Work Stress

Work StressAmericans generally work more hours and harder than workers in other advanced economies. While this work ethic provides substantial rewards, it also can lead to decreased physical and mental health. Because employers gain tremendous benefits from hard working individuals, the law generally recognizes that employers are responsible for the safety of their employees while they are at work.

Work related stress is the adverse emotional and physical responses that occur when the requirements of the job do not match the resources, needs, or capabilities of a worker. Stress can lead to poor health and injury. Often, job stress results from the interaction of a worker and the conditions and characteristics of work. For example, excessive workload demands, conflicting expectations, infrequent breaks, hectic office environment, poor social environment, and repetitive and routine tasks that do not utilize a worker’s skills can all lead to job stress. Harassment and discrimination can also lead to job stress.

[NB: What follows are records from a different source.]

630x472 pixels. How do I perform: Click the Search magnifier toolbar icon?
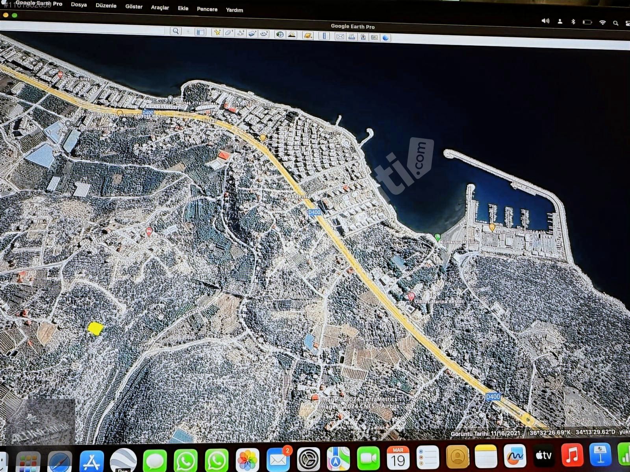(176, 31)
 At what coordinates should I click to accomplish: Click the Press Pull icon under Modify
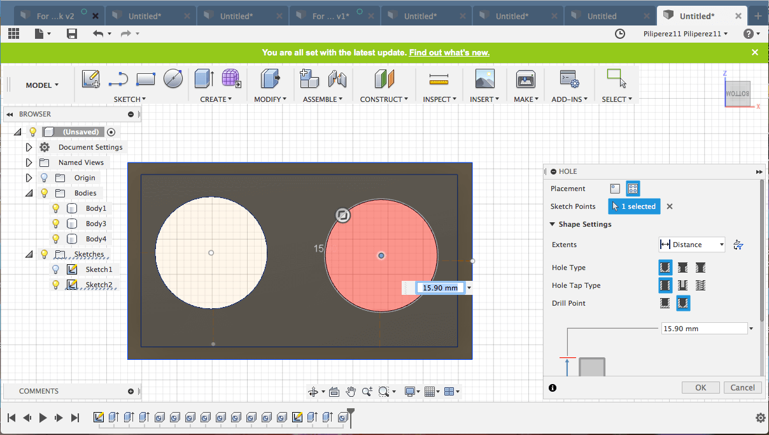pos(270,79)
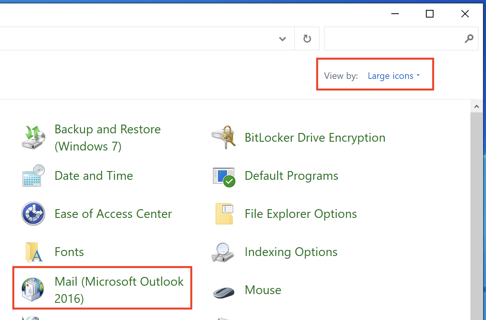
Task: Click the Date and Time calendar icon
Action: click(x=33, y=176)
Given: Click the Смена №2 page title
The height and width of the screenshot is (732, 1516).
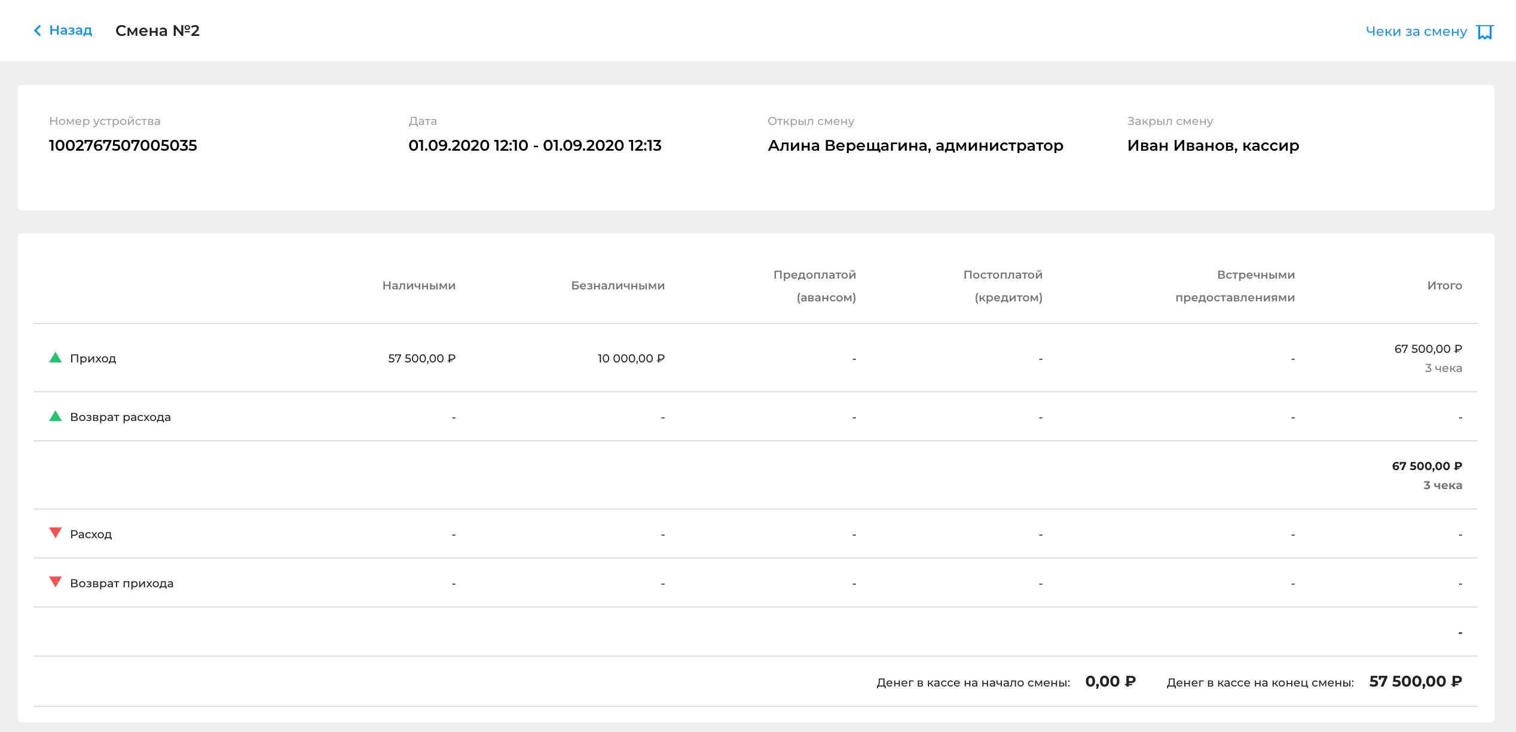Looking at the screenshot, I should point(157,31).
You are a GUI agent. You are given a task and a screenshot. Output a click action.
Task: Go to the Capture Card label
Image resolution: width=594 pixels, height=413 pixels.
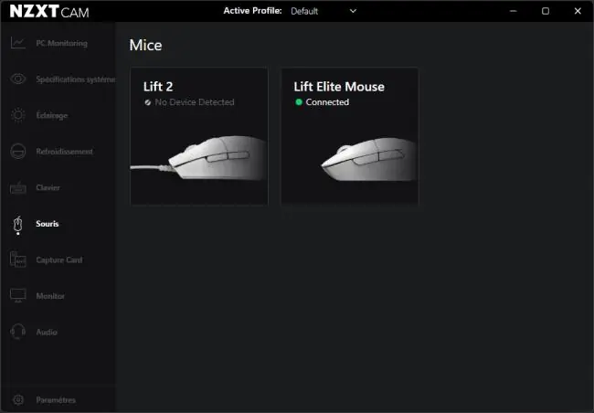point(59,259)
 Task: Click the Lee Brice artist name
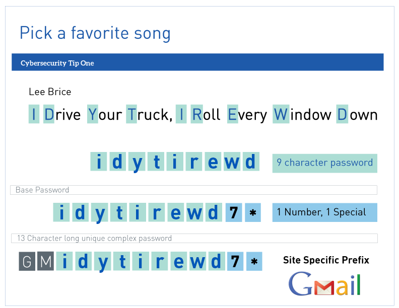coord(50,92)
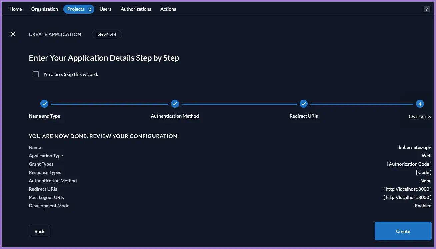This screenshot has width=436, height=249.
Task: Click the kubernetes-api- name value
Action: point(415,147)
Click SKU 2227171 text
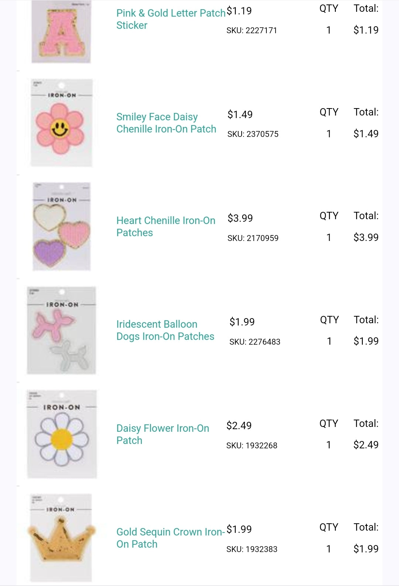 click(x=252, y=30)
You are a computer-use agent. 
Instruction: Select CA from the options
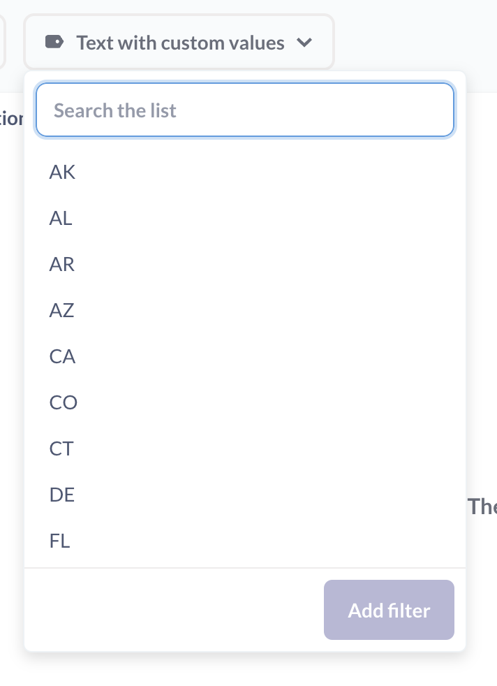pyautogui.click(x=62, y=356)
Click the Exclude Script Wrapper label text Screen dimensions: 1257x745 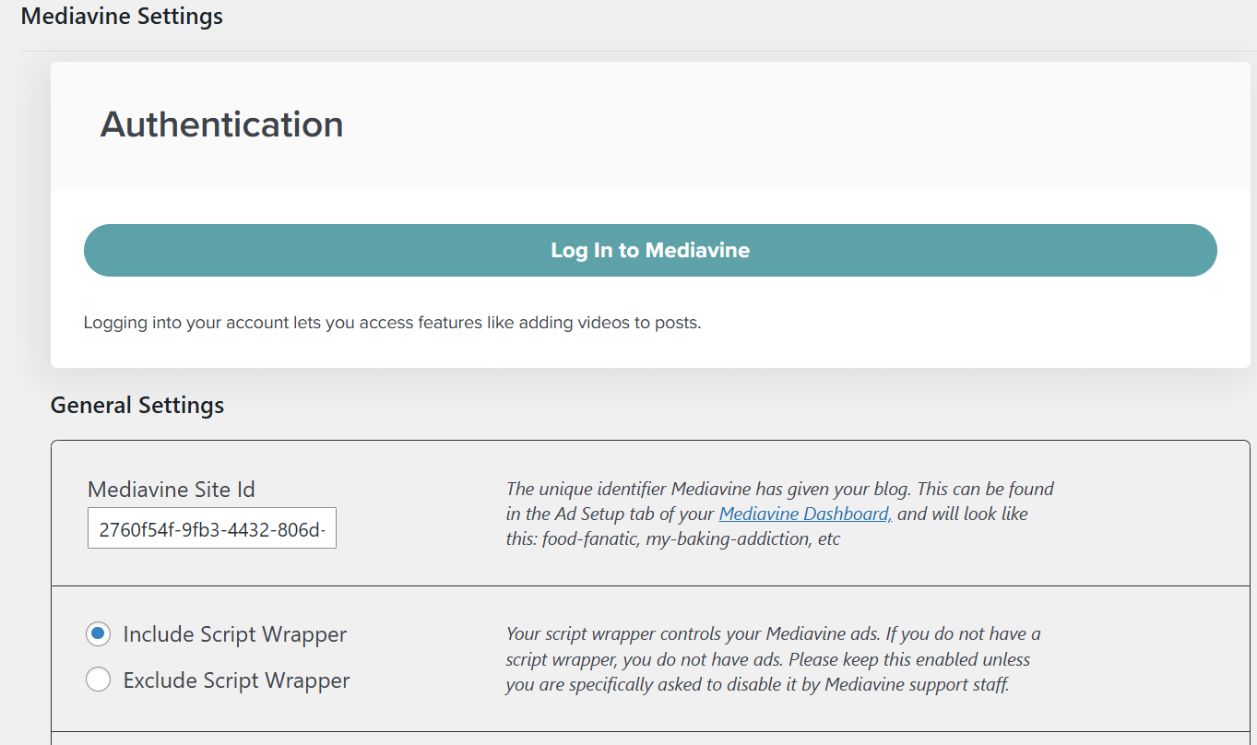[x=236, y=680]
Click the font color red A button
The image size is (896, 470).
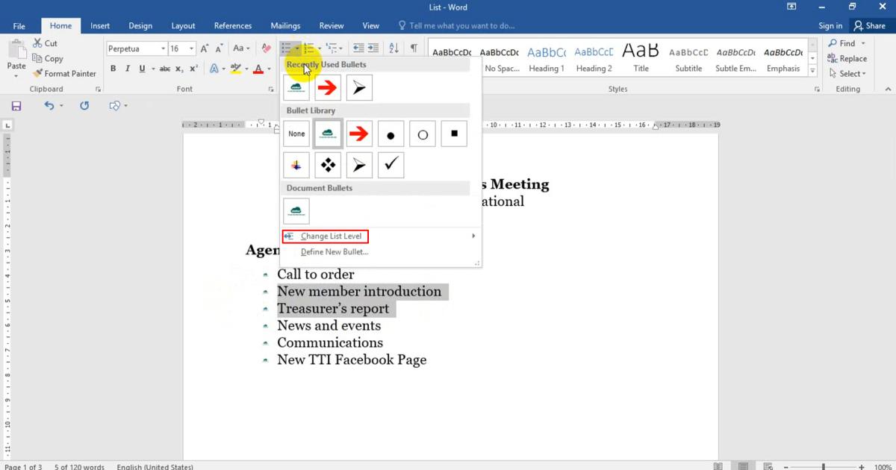click(x=258, y=69)
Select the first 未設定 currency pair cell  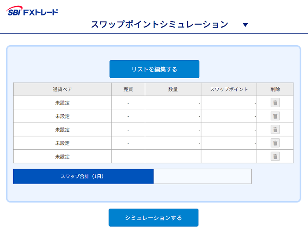[x=62, y=103]
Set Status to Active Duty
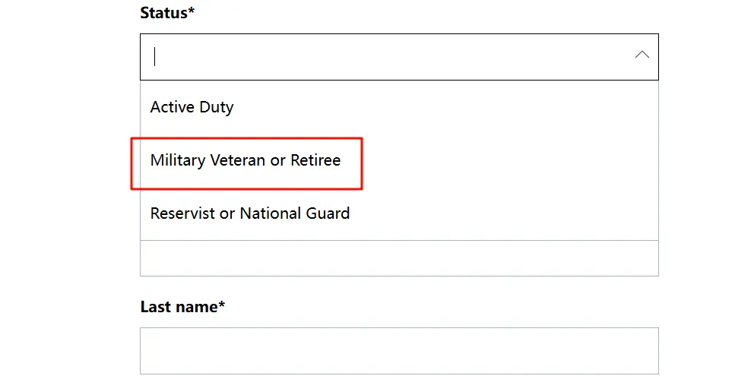 192,107
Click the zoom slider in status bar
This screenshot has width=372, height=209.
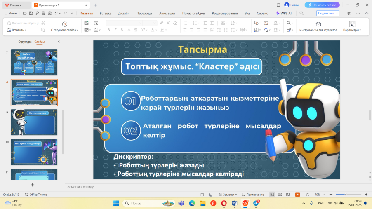pyautogui.click(x=346, y=195)
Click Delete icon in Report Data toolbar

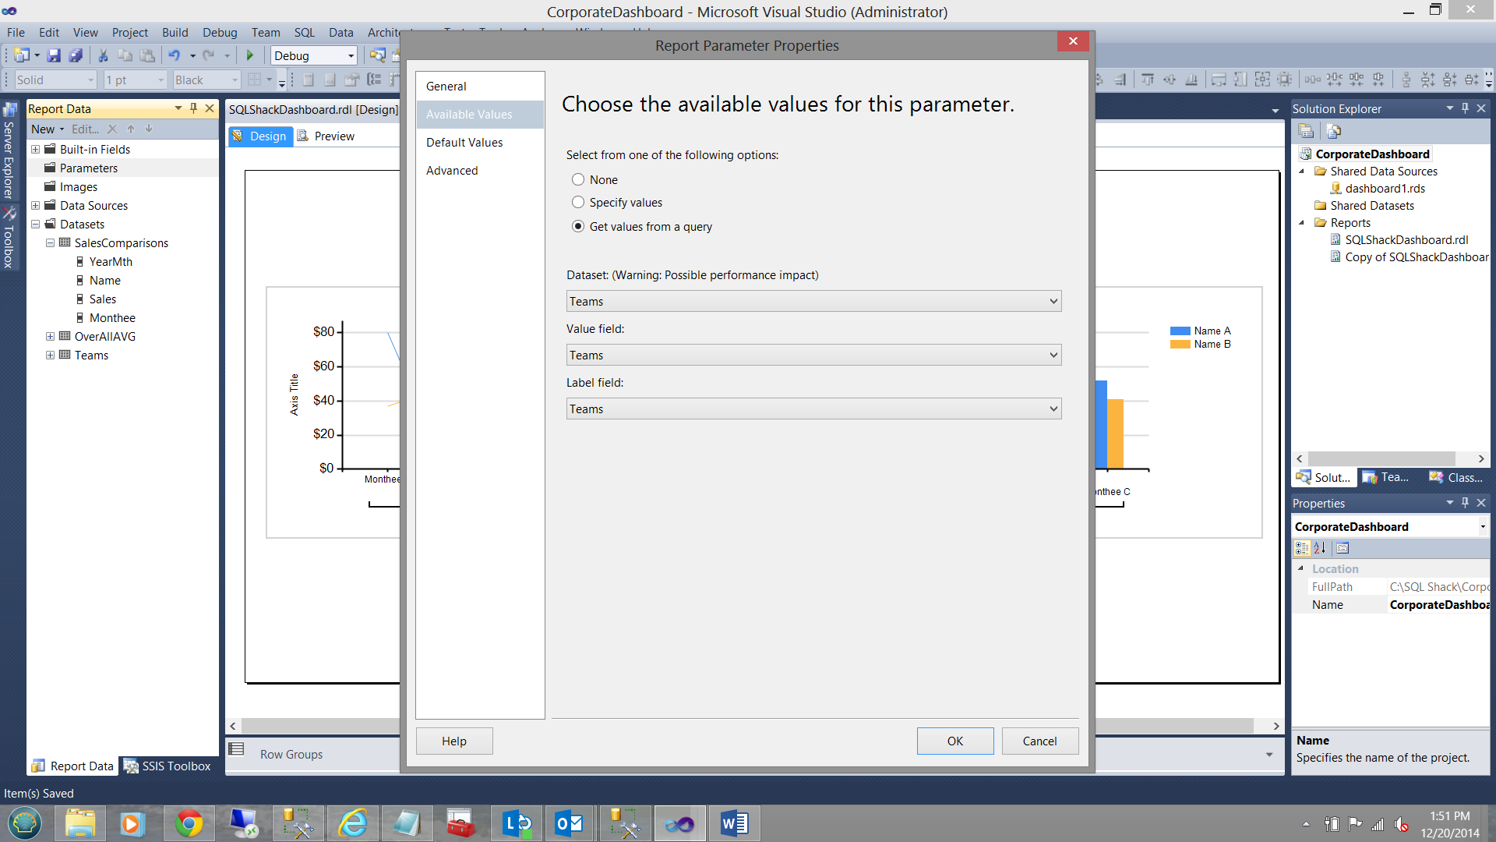pos(112,129)
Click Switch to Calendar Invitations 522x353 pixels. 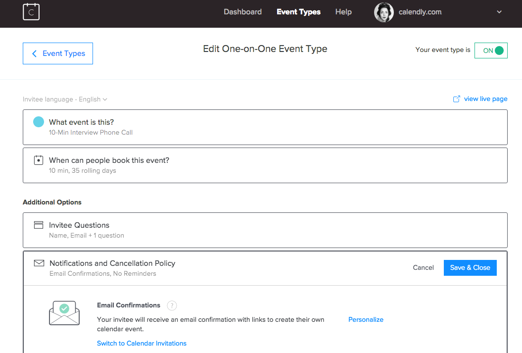142,343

Studies have shown that work related stress can lead to health problems including:

  • Cardiovascular disease/heart attacks/strokes
  • Musculoskeletal disorders
  • Psychological disorders
  • Ulcers and gastrointestinal problems

Some people believe that a stressful working environment is necessary for an employer to remain productive and profitable. However, research shows that stressful working conditions are associated with increased absenteeism, tardiness, and resignation. Workers should not be expected to sacrifice their health without safeguards and protections. If you suffer from work related stress, you may be entitled to benefits and compensation.